[Dawn.]
By the time I pick myself up off the floor, do a happy dance, and then force myself not to text Sophie excitedly, I get dressed and I allow myself one cup of coffee before tidying up and putting on my shoes.
I grab the keys for the car and then, losing all orderly manners, I run for my car and drive excitedly for Aldo’s.
The traffic can’t even piss me off as I make my way across town. The humidity doesn’t even bother me, as it frizzes my hair and makes my car stink like a jar of pickles.
The sun burning off the puddles doesn’t blind me but dazzles me. I feel so high, so full of hope, that it seems nothing can pull me back down to earth. As I park in front of Aldo’s apartment building and see the kids all hurrying to the side of the street to let traffic pass, I imagine that someday it will be our kids.
Our kids…
Will there be more?
The thought fills me with warmth. I’m giddy. I practically skip all the way to his door. I practically throw the gate open that leads to the rear apartments and Aldo’s entrance…

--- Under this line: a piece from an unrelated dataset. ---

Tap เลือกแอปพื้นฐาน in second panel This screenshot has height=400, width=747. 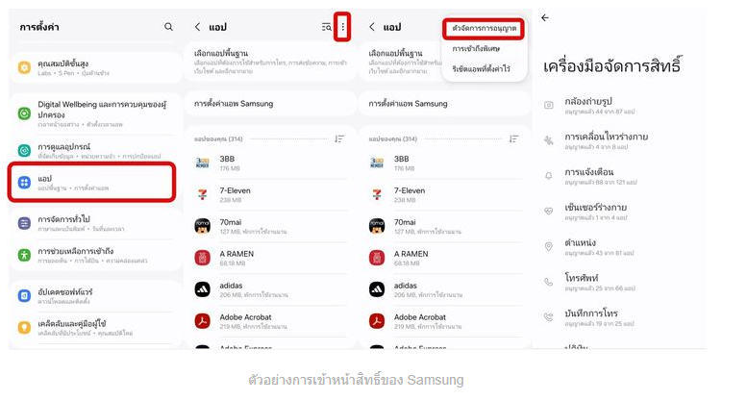(270, 61)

I practically choke on the air I breathe as Andre wrenches the door open and storms past without acknowledging me.
Oh God, he knows…
I freeze, my heart sinking. Andre’s broad shoulders are tense as he marches away, his fists clenched at his sides. The energy radiating off him is hot and furious. I hesitate between the door and him, torn between calling out or going inside, but before I can act, I see Aldo pick himself up and sit down on the couch.
His face is bloodied and swollen. His knuckles are red and bleeding.
“Aldo, what happened?” I descend on him and cradle his body in my arms. The coffee table is smashed and broken. I clutch my belly too, protecting the baby growing inside of me.
But Aldo just wipes his bloody nose on his sleeve, and he looks up at me.
His face is grim and sad.
“He knows,” he says, confirming what I already know. “He knows about us and how we feel. Or at least, how I feel about you.”
I lay my hands on his, and we hold each other. “Did it really have to come to fighting?” I ask, my fingers trembling as I cup his cheeks slightly.
Aldo grunts a laugh, but it hurts his ribs. He holds them tenderly. “Probably not. But I asked him about the note. About the Russians.” He gestures at himself. “I let him win though.”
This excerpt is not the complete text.